## Problem details
List every phrase set inside quotation marks in the oil-trading passage.

## Selected passage
A few weeks ago I was a centimeter away from buying some USO because I had given up fighting the trend in oil. Although I kept saying "it's topped", crude kept going like the Energizer Rabbit and I finally said "maybe it's time to buy". But I hesitated for two reasons: 1) I said the same thing in 2000 about tech when I got tired of seeing other undeserving individuals making beau coup dollars in stocks of companies that weren't making any money.* And, 2) I knew oil shouldn't be that high. Somewhere down the road maybe, but not now, not today.

So, while in the midst of this discussion http://www.early-retirement.org/foru...ver-36710.html I was ready to pull the trigger and get my feet wet with some USO, but that nagging little voice inside my head kept saying "No". And that's when I bought some DUG - not as much as I now wish that I had bought - as a short trade that I could get out of quickly if it went sour.

Dataset records
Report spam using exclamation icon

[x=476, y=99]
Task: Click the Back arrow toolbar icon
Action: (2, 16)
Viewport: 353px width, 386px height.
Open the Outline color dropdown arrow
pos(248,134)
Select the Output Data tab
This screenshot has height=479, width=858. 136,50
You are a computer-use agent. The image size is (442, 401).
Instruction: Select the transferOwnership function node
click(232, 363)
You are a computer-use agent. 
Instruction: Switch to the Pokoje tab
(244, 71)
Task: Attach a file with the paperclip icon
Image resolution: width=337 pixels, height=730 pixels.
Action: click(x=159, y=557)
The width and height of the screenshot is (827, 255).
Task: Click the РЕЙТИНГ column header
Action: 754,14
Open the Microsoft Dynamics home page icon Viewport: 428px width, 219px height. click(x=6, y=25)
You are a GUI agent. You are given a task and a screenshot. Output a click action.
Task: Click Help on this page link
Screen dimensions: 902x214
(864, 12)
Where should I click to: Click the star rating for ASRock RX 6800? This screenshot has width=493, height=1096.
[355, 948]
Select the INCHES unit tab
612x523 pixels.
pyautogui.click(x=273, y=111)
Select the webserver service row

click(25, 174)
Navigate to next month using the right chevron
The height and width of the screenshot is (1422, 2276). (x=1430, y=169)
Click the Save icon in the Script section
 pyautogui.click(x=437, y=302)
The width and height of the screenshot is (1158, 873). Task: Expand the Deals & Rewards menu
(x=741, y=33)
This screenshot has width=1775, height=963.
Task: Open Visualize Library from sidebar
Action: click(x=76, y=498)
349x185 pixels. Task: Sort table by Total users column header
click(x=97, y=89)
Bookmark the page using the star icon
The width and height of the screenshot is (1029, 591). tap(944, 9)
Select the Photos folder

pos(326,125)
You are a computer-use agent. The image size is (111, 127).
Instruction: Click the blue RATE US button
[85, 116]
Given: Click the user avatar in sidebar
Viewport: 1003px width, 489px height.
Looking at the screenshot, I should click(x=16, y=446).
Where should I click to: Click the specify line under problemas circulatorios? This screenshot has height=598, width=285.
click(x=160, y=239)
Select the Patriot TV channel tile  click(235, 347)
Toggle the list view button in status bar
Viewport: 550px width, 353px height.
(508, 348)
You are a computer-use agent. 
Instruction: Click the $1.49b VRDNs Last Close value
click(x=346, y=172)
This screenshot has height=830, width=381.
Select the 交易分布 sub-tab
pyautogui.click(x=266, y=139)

## Solution to this task
"it's topped"
"maybe it's time to buy"
"No"